Are you using bind dn based resource limits?

Comment 4 Aleksander Adamowski 2008-06-10 10:16:31 UTC
I'm not using resource limits anywhere.

Searching with this filter on my directory yields 0 entries as a result:

'(|(nsLookThroughLimit=*)(nsSizeLimit=*)(nsTimeLimit=*)(nsIdleTimeout=*))'

I'll send the access and audit logs to your private mail address.

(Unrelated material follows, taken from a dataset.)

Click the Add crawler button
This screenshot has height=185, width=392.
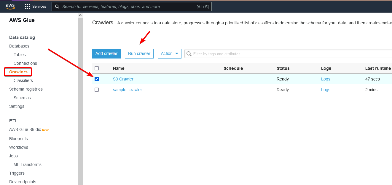point(106,53)
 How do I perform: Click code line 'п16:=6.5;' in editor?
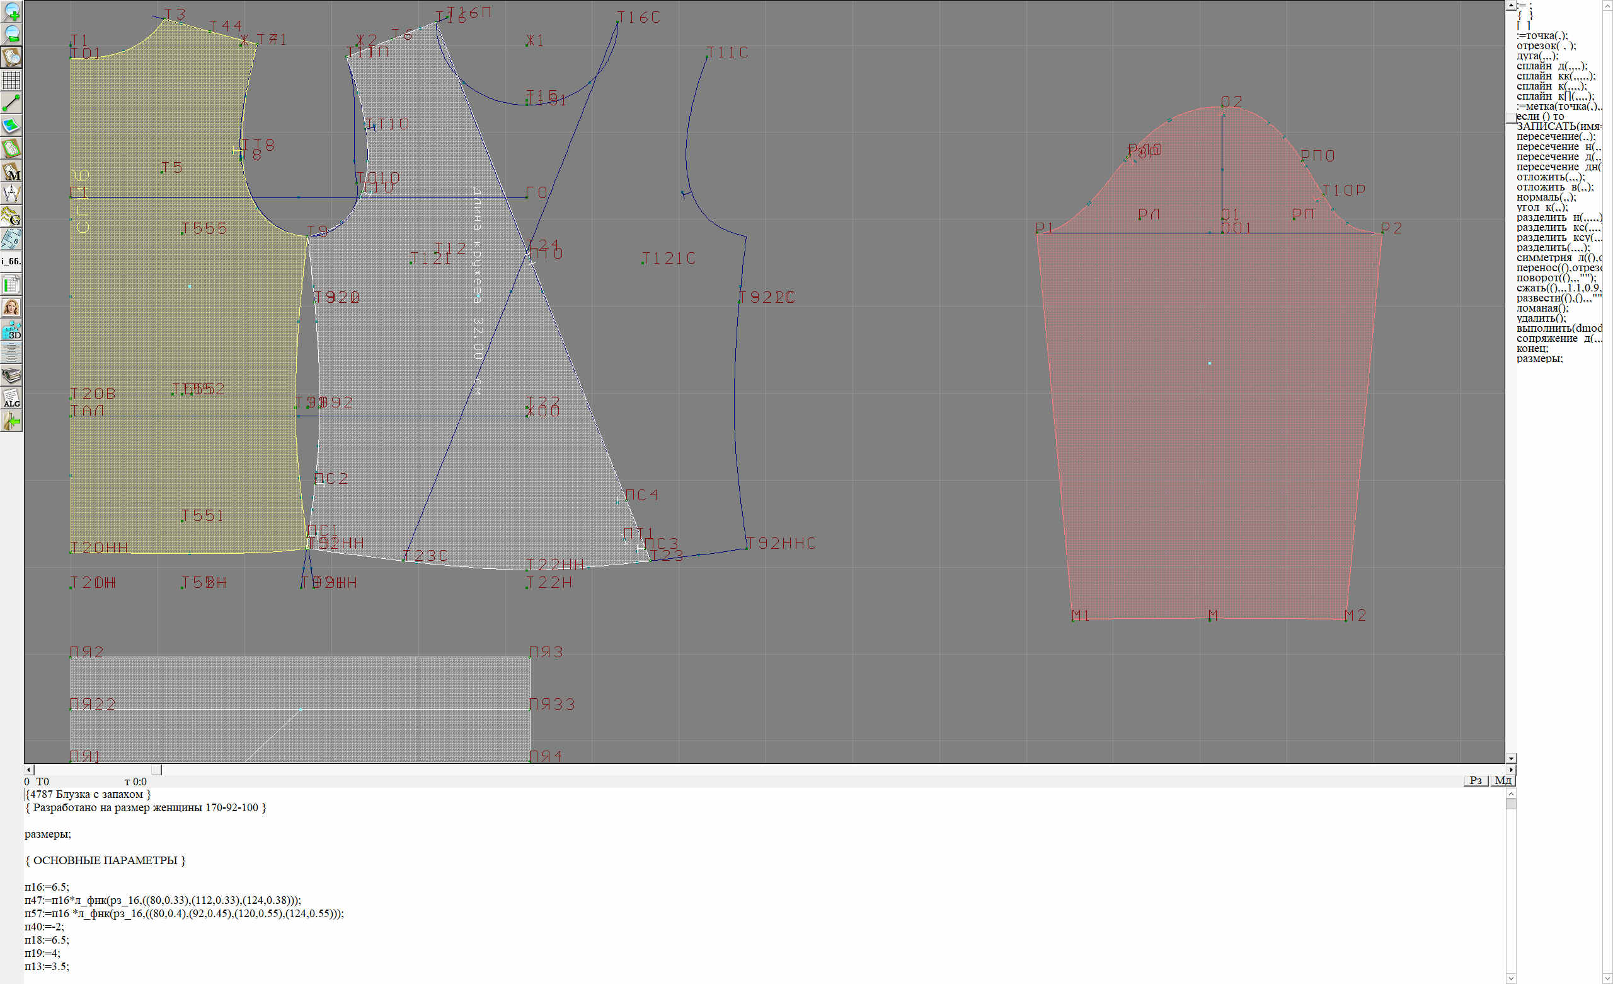pos(47,886)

Comment 5 Rich Megginson 2008-06-23 18:54:58 UTC
This problem only occurs on a VM guest, correct?  Can this problem be reproduced
on a bare metal system?

Comment 6 Aleksander Adamowski 2008-06-23 23:00:33 UTC
I'll try, however the bare metal system is a test system and I doubt I can
simulate this specific load.

Reproducing problems on LDAP servers is usually quite tricky, since most of the
time the actual query contents matter, not the number of simultaneous
connections etc. Every detail might be important, like the scope, the attributes
requested, actual data returned;

On OpenLDAP I've once discovered a socket leaking problem that was caused by
binding multiple times with different DN's on the same connection for a long
period of time.



Comment 7 Rich Megginson 2008-06-23 23:20:33 UTC
Ok.  It will help a great deal if we can determine that this is a Xen only bug.

Comment 8 Rich Megginson 2009-03-25 20:04:00 UTC
This may be fixed with the next release.